While sprawl can not be blamed for all of the social ills in the three million plus Metropolitan Atlanta region, sprawl development pattern has contributed to the concentration of urban core poverty, limited mobility, economic disinvestment, social isolation, and city/suburban disparities. For example, over 88% of the metro area's poor blacks live in Fulton and DeKalb Counties, 62% in the city of Atlanta, and 6% live in Cobb and Gwinnett Counties. On the other hand, 40% of the metro area's poor whites live in Fulton and DeKalb Counties, 13% in Atlanta, and 34% in Cobb and Gwinnett Counties. Over 84.1% and 44.1% of Atlanta's poor live in high poverty neighborhoods and extreme poverty neighborhoods, respectively. Comparatively, 44.4% and 18.8% of the region's poor live in high poverty neighborhoods and extreme poverty neighborhoods, respectively.
Fair housing laws are not uniformly enforced across the region. Housing discrimination is a major barrier for Black Atlantans. African Americans are twice as likely to experience housing discrimination in the region's suburbs than in the city of Atlanta. African Americans are treated less favorably than whites 30% of the time in Atlanta and 67% of the time in Atlanta's suburbs.
Where you live can be hazardous to your health. People of color are disproportionately represented in the Atlanta region's "dirtiest" zip codes based on the U.S. EPA's toxic release inventory data. While people of color comprise 29.8 percent of the population in the five largest counties contiguous to Atlanta (Fulton, DeKalb, Cobb, Gwinnett, and Clayton Counties), they represent the majority of residents in five of the ten "dirtiest" zip codes in these counties.
Atlanta metro residents who live in majority white zip codes in the five-county area are exposed to an average of 38.2 pounds of toxic releases per person annually. Atlanta metro residents who live in majority people of color zip codes are exposed to an average of 208.6 pounds of toxic releases per person annually. The "dirtiest" zip code (i.e., 30354) in the five-county area is located in Fulton County and receives over 1.55 million pounds of toxic releases annually; people of color make up 69.1 percent of the population in zip code 30354. Residents in zip code 30336 are subjected to a whopping 873.9 pounds of toxic releases per person annually; this Fulton County zip code is 98.2% black.

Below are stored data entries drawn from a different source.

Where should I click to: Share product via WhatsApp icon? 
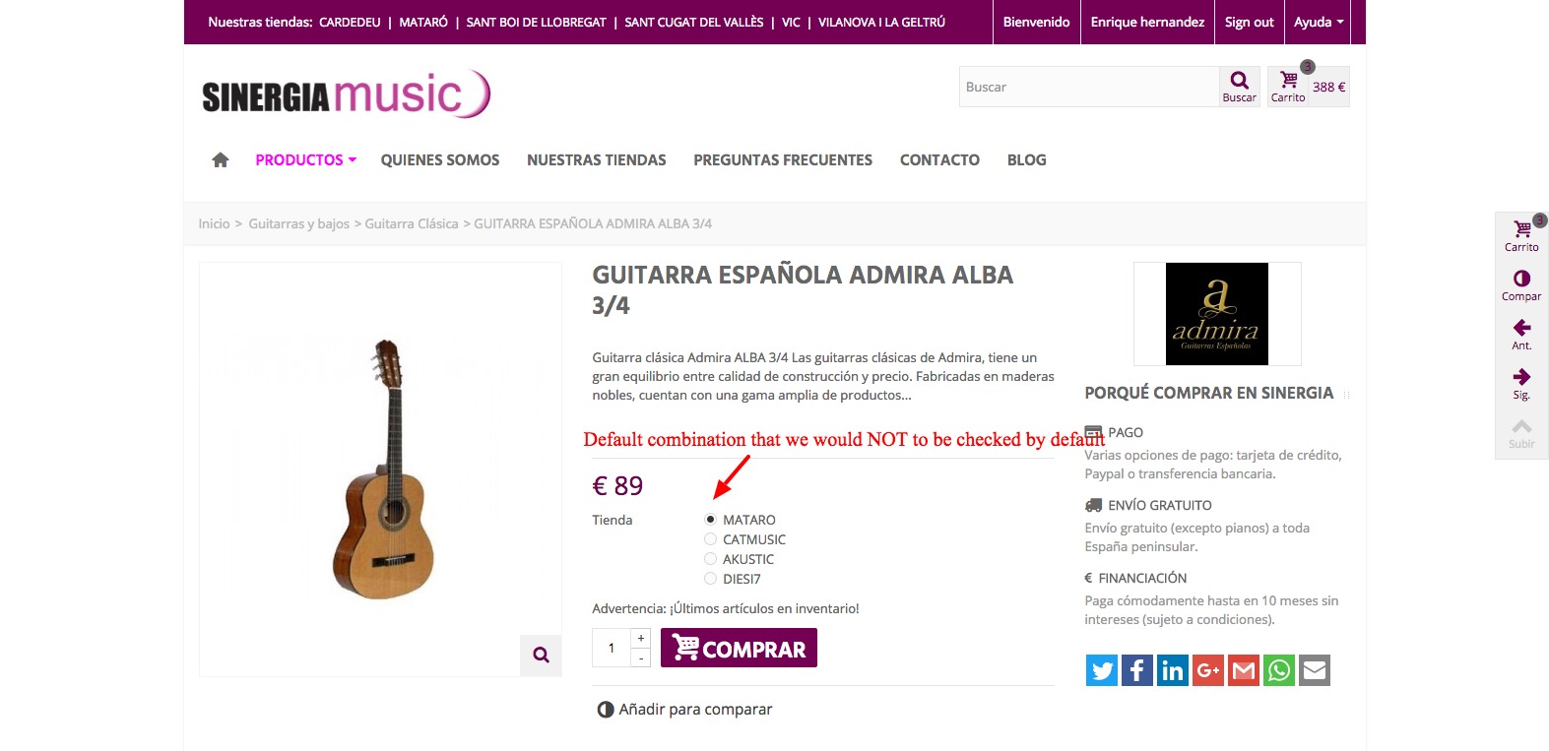1279,670
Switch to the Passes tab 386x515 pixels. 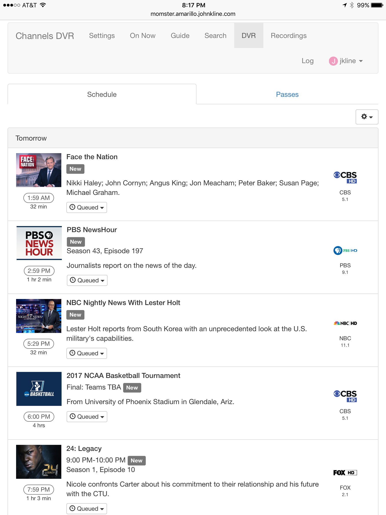coord(287,95)
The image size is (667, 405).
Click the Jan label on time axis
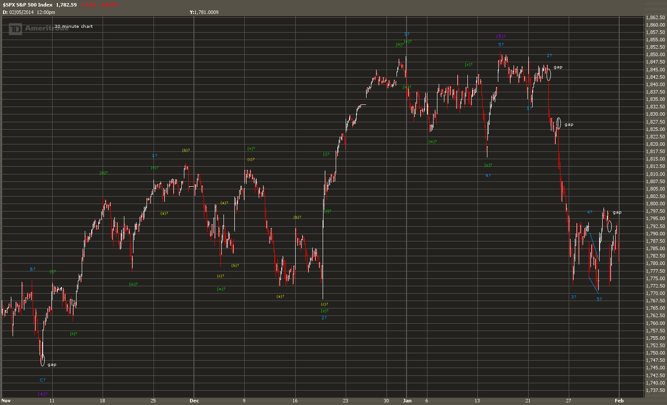tap(407, 401)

The region is a nonattainment area for ground level ozone. Cars, trucks, and buses are the largest source of this pollution. The region has more than 2.5 million registered vehicles. Atlantans lead the nation in miles driven per day (over 100 million miles per day). Atlantans drive an average 34 miles per day--50% further than Los Angeles residents. Sprawl is exacerbated by the fact that Georgia's motor fuel tax is the lowest in the nation (7.5 cents per gallon) and currently can only be used for roads and bridges.
Getting people out of their cars and into some form of coordinated and linked regional public transit may well be the key to solving a major part of the region's transportation problem. Atlanta's Metropolitan Rapid Transit Authority or MARTA is regional only in name since it serves only Fulton and DeKalb Counties. The mostly white and suburban Cobb County created its own bus system that has limited links to MARTA. Only 4.7% of the region's workers commute by public transit.
Georgia's newly elected governor Roy Barnes has proposed the creation of the Georgia Regional Transportation Authority (GRTA). This could signal a new direction for the three million people 13-county Atlanta Metropolitan region. Generally, major transportation investments in the region support low-density sprawl that generates increased vehicle emission and air pollution.
The future of the region is intricately bound to how government, business, and community leaders address Atlanta's quality of life and social equity issues. It will take a concerted effort on many fronts and across political jurisdictions to arrest runaway sprawl. To continue down the current road of sprawl is too costly for everyone.